A histochemical and radiobiological study of in vitro and in vivo human epithelial cell rest proliferation

Epithelial cell rests from periodontal ligament in vitro and epithelial trabeculae in apical granulomata were studied. The epithelial lining of dental cysts was also examined because of its probable origin from proliferated cell rest epithelium. Proliferated cell rests were obtained by culturing periodontal ligament explants in a closed culture system with McCoy's medium. DNA synthesis in this epithelium was confirmed by labelling explants with tritiated thymidine. A characteristic feature of the proliferated cells was their greatly increased amount of cytoplasm. Proliferated cell rest epithelium in vitro and in vivo exhibited little succinic dehydrogenase activity and contained no glycogen. However, lactic dehydrogenase and glucose-6-phosphate dehydrogenase activity was readily demonstrable.
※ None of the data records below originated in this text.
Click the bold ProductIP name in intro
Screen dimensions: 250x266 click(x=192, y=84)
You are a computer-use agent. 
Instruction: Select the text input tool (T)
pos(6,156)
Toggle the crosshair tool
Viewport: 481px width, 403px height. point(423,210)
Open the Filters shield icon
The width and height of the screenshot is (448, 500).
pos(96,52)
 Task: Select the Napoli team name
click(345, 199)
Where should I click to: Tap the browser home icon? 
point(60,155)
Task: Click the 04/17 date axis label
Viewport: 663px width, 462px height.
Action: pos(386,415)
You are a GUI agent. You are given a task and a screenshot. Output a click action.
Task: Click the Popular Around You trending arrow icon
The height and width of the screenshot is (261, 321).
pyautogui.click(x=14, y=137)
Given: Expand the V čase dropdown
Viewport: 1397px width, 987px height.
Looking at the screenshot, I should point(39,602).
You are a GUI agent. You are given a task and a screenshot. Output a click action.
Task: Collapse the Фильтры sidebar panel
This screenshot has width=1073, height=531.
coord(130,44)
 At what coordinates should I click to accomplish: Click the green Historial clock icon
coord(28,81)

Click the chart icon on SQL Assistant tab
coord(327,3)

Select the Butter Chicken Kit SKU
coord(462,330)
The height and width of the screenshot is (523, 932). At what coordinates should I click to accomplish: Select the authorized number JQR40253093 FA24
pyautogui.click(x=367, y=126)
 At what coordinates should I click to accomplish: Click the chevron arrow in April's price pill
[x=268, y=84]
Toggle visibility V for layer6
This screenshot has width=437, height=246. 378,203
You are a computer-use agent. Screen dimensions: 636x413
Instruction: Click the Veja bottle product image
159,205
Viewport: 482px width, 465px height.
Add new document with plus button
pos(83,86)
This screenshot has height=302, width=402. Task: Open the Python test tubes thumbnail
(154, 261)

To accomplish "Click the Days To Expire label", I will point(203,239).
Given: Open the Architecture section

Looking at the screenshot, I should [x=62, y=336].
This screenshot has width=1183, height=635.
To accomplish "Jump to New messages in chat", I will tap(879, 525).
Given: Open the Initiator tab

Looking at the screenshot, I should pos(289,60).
Lipid accumulation was a characteristic feature of proliferated epithelium. These findings are interpreted to formulate the thesis that in response to local environmental change, probably to change in oxygen/carbon dioxide tension, epithelial cells proliferate and are able to do so by virtue of their ability to undertake anaerobic glycolysis. It is suggested that endogenous protein synthesis required for cell multiplication is brought about partly by pentose shunt activity which is, in turn, linked with lipid synthesis.